考えてみれば、人間は平等になど生まれついていないし、機会の平等など絵空事なのだが、それを言ってしまうと教勢の拡大ができないし(お前は仏になる素質がない、などという宗教に大勢は集まらない)、そもそも日本という風土(出る杭は打たれる横並び主義)に合わない。しかし、本当のことをいえば、多分、運は誰の上にも平等に訪れる、なんてことはありえないのである。

だとすれば、どうしても勝ちたい、という考え方も一局だし、初めから勝敗は決まっているのだ、と諦めるのも一局であろうと思う。勝ちたいのはやまやまであるが、みんなが勝てる訳ではない。だとすれば、せめて致命傷を負わないようにするのが、長生きの秘訣である、と言えなくもない。

でんさんのコメント

私は、運は誰のもとにも平等に訪れていると思います。

ただその運を使うタイミングで、運が来ているのに使わなかったり、運が来ていないのに運が必要な場面に遭遇したりで結果として、あの人は運がいい(引きが強い)、運が悪い(引きが弱い)の差になるのではないかと考えてます。

例えば、生まれたばかり(0歳)の時すごく運がいい状況にある人がいたとします。当然この人は0歳のときギャンブルはできないので、自分が引きが強いとは考えない(られない)はずです。また、成人(20歳)になって、ギャンブルができるようになったとき、運が悪くなっていて毎回負けていれば、おれは引き弱だと考えるはずです。
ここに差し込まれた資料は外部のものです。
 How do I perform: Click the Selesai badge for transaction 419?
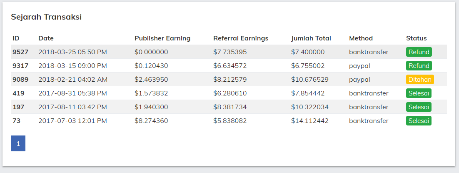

文章書くの苦手なものでわかりづらくてごめんなさい。最近引き弱なもんで、運(引き)について考えることが多いです。昔はもう少し引き強だったんだけどなぁ。

TAIPAさんとはちょっと意見が違いますね。

アンサーコメント(抜粋)

でんさん、コメントありがとうございます。

この問題は、かの最澄が徳一との論争のために他の用事をこなせなかった(そのため、空海に密教関係の資料の貸出を再三頼むことになり、最後には断られた)くらいで、私が短時間で結論を出せるものではありませんでした。

だから、でんさんのご意見は当然「あり」だと思うし、確かに、1日の間でも仕事している間や寝ている間に運が来ているのかもしれません。その意味でもなかなか難しい問題であることは間違いありません。